At the risk of being repetitious from a previous article, this analogy bears repeating. There is a story about a farmer sitting in a rocking chair on his front porch and his dog lying next to his side. Every once in a while, the dog would raise his head and howl, then lay his head back down. Later on, that day a salesman came by and started talking to the farmer. During the approximate 15 minutes of conversation, the dog did that about three times.

  • The salesman asked: “What’s the matter with your dog?”
  • The farmer replied, “Oh, he’s just laying on a nail.”
  • The salesman retorted, “Why doesn’t he move?”
  • “I guess it doesn’t hurt him enough!” the farmer stated with a smile.

What kind of pain must be experienced to motivate and prompt one to move off their nail, to speculate? What immediate actions must finance and revenue cycle initiate? Why not move off the nail before the pain is intense enough to make you move? Don’t accept the pain! Be proactive. How?

It’s simply back to the fundamentals, especially during these challenging times. You are not able to change your service mix. If you didn’t do cardiac by-passes before, now is not the time to consider starting. Your payer mix is not going to change. That’s pretty much fixed. You need to investigate and identify where you are leaving money on the table. Look at your patient care, evaluate and understand how you are managing it and ensure you have not lost sight of the crucial role documentation is playing. Physician documentation is the cement that joins all of the components of revenue cycle: utilization review (UR), case management, clinical documentation integrity (CDI), physician advisor, and coding as they all funnel into the revenue cycle.

Documentation helps define the acuity of the patient to justify the level of care that is ordered and validated in the UR process. Fundamental to operational performance of any clinical documentation integrity program is enhancing the physician’s communication of patient care through clear, concise, consistent, contextually correct, consensus driven documentation. This must be reflective of the patient’s clinical picture, clinical facts, clinical information and need for hospital level of care. Simply put, it is accurately telling and describing the patient’s story.

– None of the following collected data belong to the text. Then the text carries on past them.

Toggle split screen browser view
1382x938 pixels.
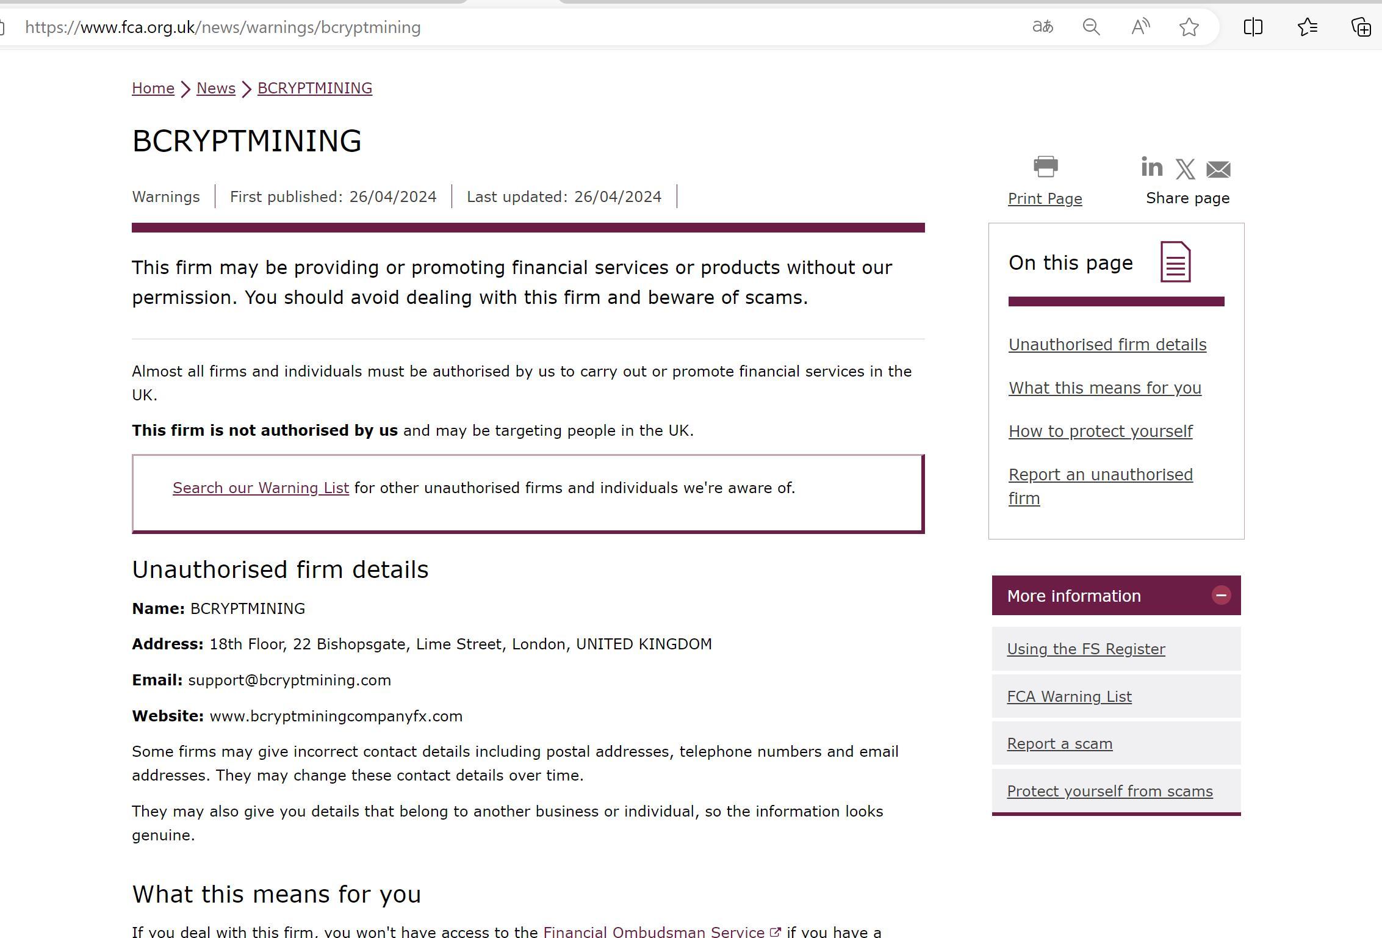pos(1253,27)
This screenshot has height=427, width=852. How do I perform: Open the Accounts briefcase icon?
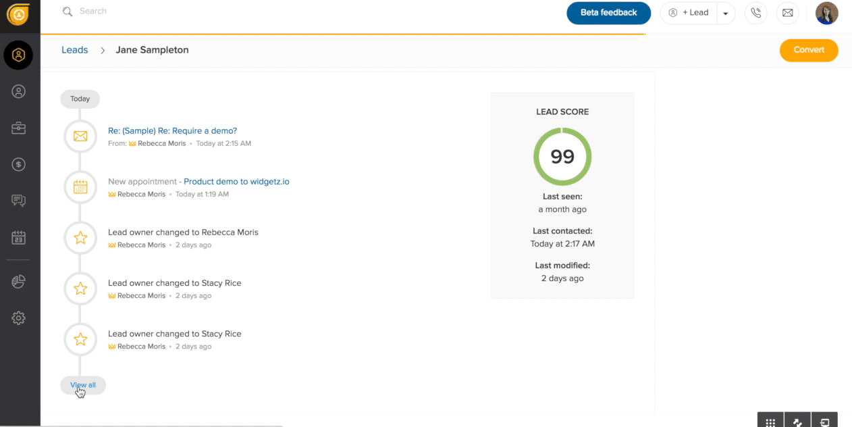(18, 128)
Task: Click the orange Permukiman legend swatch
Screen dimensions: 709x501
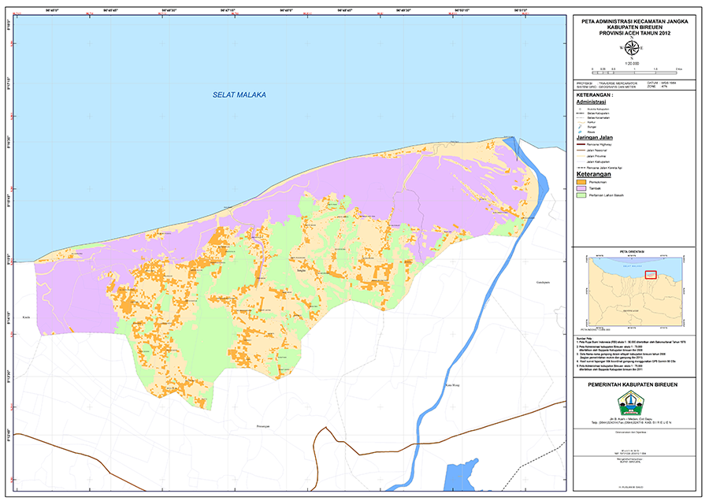Action: coord(582,182)
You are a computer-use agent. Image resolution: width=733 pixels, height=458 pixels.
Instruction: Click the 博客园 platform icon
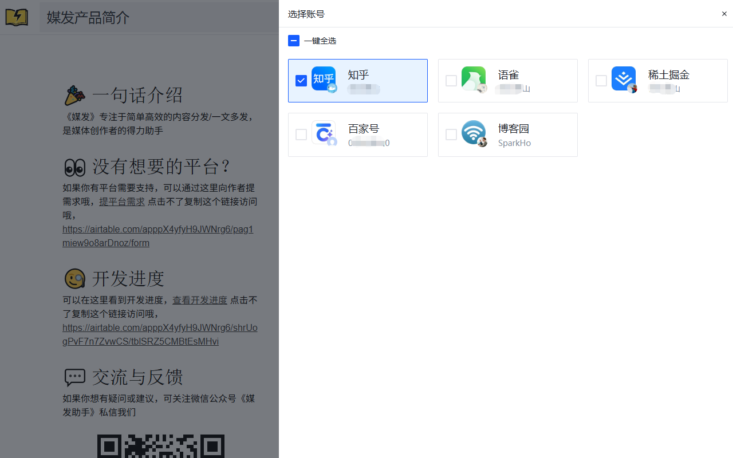474,133
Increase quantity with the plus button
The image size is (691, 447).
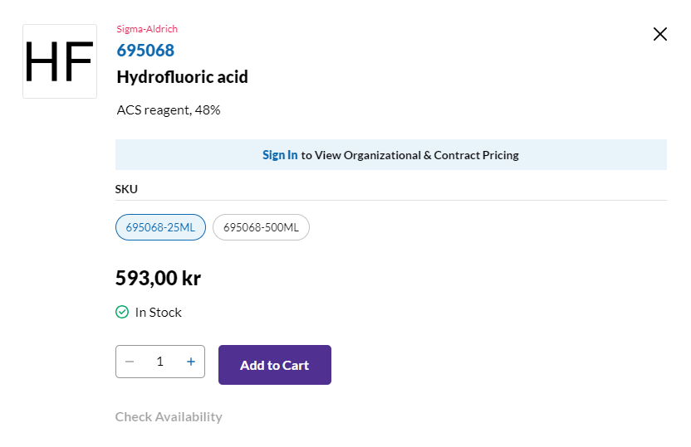tap(191, 362)
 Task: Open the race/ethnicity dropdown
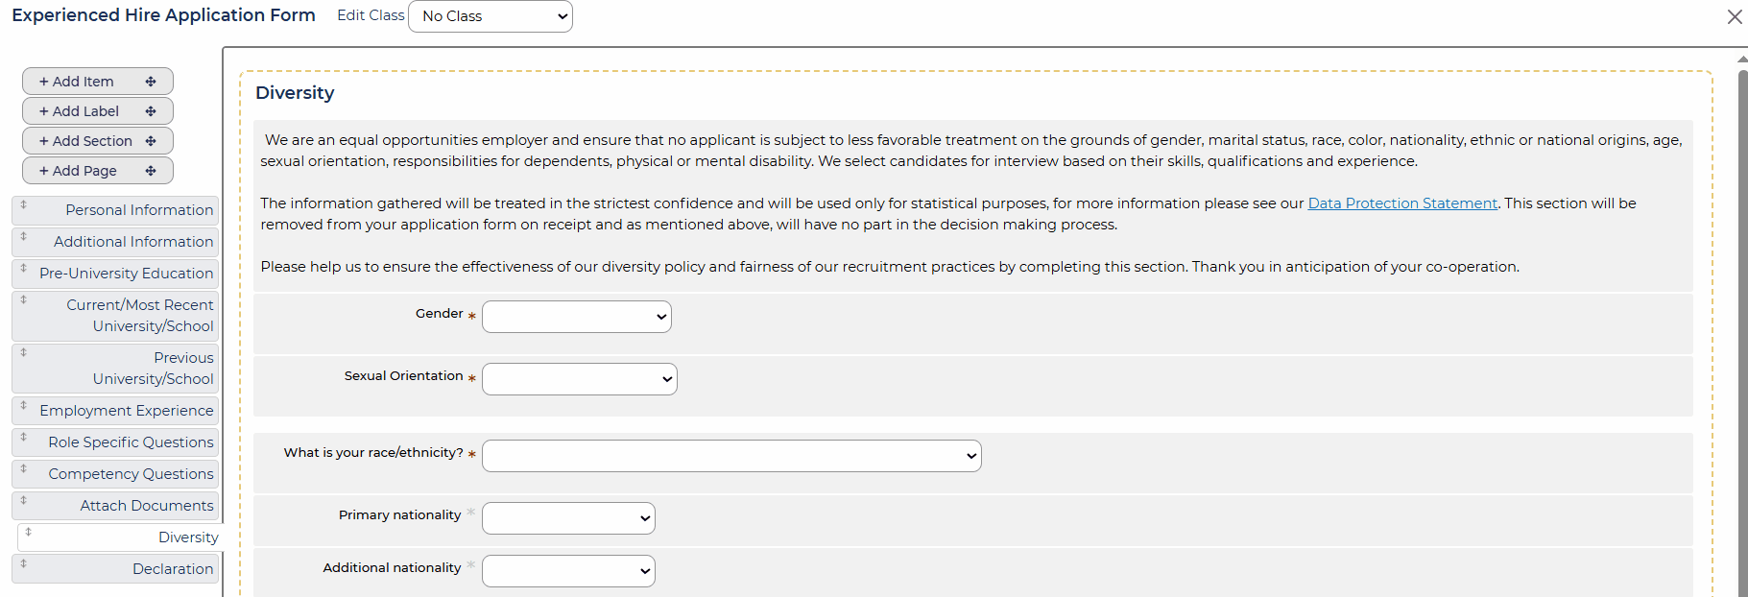tap(730, 456)
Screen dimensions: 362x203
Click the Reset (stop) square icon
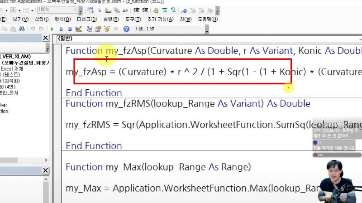point(69,29)
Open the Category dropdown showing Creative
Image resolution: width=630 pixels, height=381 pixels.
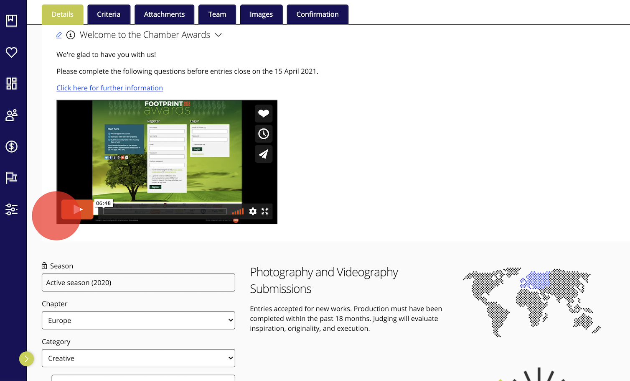coord(138,358)
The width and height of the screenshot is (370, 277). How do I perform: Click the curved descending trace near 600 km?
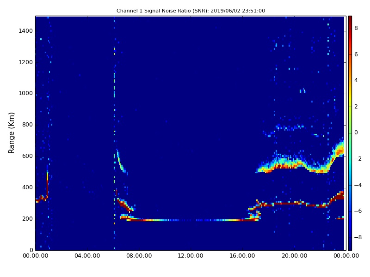click(120, 162)
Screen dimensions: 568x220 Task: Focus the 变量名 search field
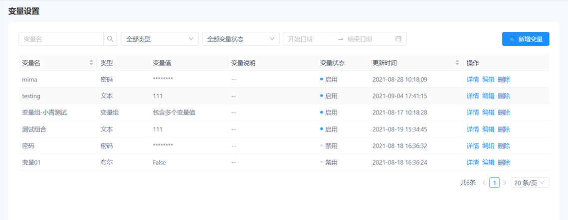click(61, 39)
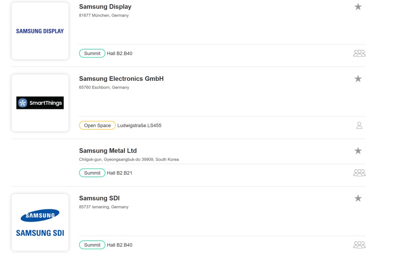The image size is (399, 255).
Task: Click the Summit tag under Samsung Metal Ltd
Action: coord(92,173)
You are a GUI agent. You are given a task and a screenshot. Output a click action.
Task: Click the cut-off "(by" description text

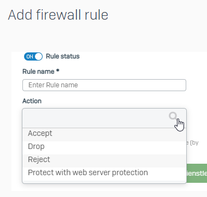pos(194,143)
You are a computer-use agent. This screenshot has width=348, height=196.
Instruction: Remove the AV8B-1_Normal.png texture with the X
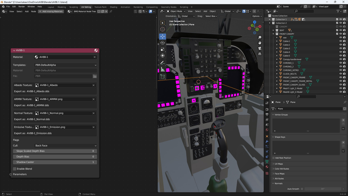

Partnering with case management, utilization review and physician advisors is essential to achieving optimal physician documentation as each of these discipline’s ability to perform their duties and responsibilities and is directly dependent upon the quality of the medical record content.

Documentation also has other far-reaching effects and has expanded its reach into quality measures such as Hospital Acquired Conditions, Patient Safety Indicators, Core Measures, and other documentation driven reportable measures of care.

“Speculation” means getting off the nail, taking action, getting back to basics. Breaking down the silos in revenue cycle so that there is collaboration in achieving documentation that is accurate and complete across all components. Telling the patient story to justify and support the care that is ordered and provided and focusing on meaningful documentation that best communicates the patient care. Hospitals deserve to get paid appropriately; this cannot happen with “shotty” documentation, and less than ideal efficient processes. It can be done but requires change with committed willingness to change.

How to Get Started – Back to Basics:

  • Perform a Gap Analysis
    • What are Best practices
    • Interview Key Players: Leaders and Staff
    • What gaps are there in your documentation practices?
    • This is a multifaceted process and will require
      • Planning
      • Education of all components
      • Getting buy-in – utilize your Physician Advisor
    • Look at the overall infrastructure, build sections at a time and incorporate into the whole
    • Start with the simple to build the complex
    • Holistic concept – each part affects the whole
    • Remember that DOCUMENTATION is the glue that holds it all together

Get off the nail, change can accomplished! Time is of the essence given the current financially precarious situation hospitals and health systems are face with.